**WORK REQUEST**: The response must consist of the records below, copied exactly.

***** EXTRACTED DATA *****

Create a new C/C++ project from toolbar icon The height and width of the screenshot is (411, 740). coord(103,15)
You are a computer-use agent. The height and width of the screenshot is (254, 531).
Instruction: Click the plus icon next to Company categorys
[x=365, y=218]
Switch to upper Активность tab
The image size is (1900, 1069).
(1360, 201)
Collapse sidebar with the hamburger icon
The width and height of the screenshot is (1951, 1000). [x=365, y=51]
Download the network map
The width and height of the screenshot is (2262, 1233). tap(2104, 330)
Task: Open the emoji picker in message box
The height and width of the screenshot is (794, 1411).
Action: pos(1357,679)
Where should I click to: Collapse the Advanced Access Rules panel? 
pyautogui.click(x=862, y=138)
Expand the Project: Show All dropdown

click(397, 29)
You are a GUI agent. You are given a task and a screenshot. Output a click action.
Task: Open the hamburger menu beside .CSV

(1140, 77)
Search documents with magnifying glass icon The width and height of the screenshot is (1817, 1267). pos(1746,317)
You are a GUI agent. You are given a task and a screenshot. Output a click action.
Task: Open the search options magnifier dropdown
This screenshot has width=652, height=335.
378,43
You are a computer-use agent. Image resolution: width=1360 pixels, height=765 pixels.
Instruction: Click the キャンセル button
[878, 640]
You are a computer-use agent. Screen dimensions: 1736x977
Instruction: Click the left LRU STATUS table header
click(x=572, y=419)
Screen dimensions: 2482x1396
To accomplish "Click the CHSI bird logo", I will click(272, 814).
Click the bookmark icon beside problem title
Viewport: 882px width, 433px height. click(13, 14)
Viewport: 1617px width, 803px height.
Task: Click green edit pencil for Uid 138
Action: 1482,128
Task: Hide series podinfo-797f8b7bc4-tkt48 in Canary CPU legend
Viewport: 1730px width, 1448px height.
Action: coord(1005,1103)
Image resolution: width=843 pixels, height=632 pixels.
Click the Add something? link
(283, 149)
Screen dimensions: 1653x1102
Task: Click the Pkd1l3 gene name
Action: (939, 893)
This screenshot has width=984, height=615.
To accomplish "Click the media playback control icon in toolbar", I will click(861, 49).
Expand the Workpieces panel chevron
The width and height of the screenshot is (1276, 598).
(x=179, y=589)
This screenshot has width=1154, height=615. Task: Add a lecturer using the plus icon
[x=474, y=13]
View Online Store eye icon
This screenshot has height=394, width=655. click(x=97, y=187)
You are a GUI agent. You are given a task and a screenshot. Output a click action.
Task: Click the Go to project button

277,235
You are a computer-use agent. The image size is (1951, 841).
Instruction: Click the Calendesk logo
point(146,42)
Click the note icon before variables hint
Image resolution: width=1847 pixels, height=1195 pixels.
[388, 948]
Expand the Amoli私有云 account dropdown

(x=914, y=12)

*****

**SOLUTION TO THE EXERCISE**:
Create a new C/C++ project from toolbar icon The height and width of the screenshot is (411, 740). coord(103,15)
You are a computer-use agent. The height and width of the screenshot is (254, 531).
Instruction: Click the plus icon next to Company categorys
[x=365, y=218]
Switch to upper Активность tab
The image size is (1900, 1069).
(1360, 201)
Collapse sidebar with the hamburger icon
The width and height of the screenshot is (1951, 1000). [x=365, y=51]
Download the network map
The width and height of the screenshot is (2262, 1233). tap(2104, 330)
Task: Open the emoji picker in message box
The height and width of the screenshot is (794, 1411).
Action: pos(1357,679)
Where should I click to: Collapse the Advanced Access Rules panel? 
pyautogui.click(x=862, y=138)
Expand the Project: Show All dropdown

click(397, 29)
You are a GUI agent. You are given a task and a screenshot. Output a click action.
Task: Open the hamburger menu beside .CSV

(1140, 77)
Search documents with magnifying glass icon The width and height of the screenshot is (1817, 1267). pos(1746,317)
You are a GUI agent. You are given a task and a screenshot. Output a click action.
Task: Open the search options magnifier dropdown
This screenshot has width=652, height=335.
378,43
You are a computer-use agent. Image resolution: width=1360 pixels, height=765 pixels.
Instruction: Click the キャンセル button
[878, 640]
You are a computer-use agent. Screen dimensions: 1736x977
Instruction: Click the left LRU STATUS table header
click(x=572, y=419)
Screen dimensions: 2482x1396
To accomplish "Click the CHSI bird logo", I will click(272, 814).
Click the bookmark icon beside problem title
Viewport: 882px width, 433px height. click(13, 14)
Viewport: 1617px width, 803px height.
Task: Click green edit pencil for Uid 138
Action: 1482,128
Task: Hide series podinfo-797f8b7bc4-tkt48 in Canary CPU legend
Viewport: 1730px width, 1448px height.
Action: coord(1005,1103)
Image resolution: width=843 pixels, height=632 pixels.
Click the Add something? link
(283, 149)
Screen dimensions: 1653x1102
Task: Click the Pkd1l3 gene name
Action: (939, 893)
This screenshot has width=984, height=615.
To accomplish "Click the media playback control icon in toolbar", I will click(861, 49).
Expand the Workpieces panel chevron
The width and height of the screenshot is (1276, 598).
(x=179, y=589)
This screenshot has width=1154, height=615. Task: Add a lecturer using the plus icon
[x=474, y=13]
View Online Store eye icon
This screenshot has height=394, width=655. click(x=97, y=187)
You are a GUI agent. You are given a task and a screenshot. Output a click action.
Task: Click the Go to project button

277,235
You are a computer-use agent. The image size is (1951, 841).
Instruction: Click the Calendesk logo
point(146,42)
Click the note icon before variables hint
Image resolution: width=1847 pixels, height=1195 pixels.
[388, 948]
Expand the Amoli私有云 account dropdown

(x=914, y=12)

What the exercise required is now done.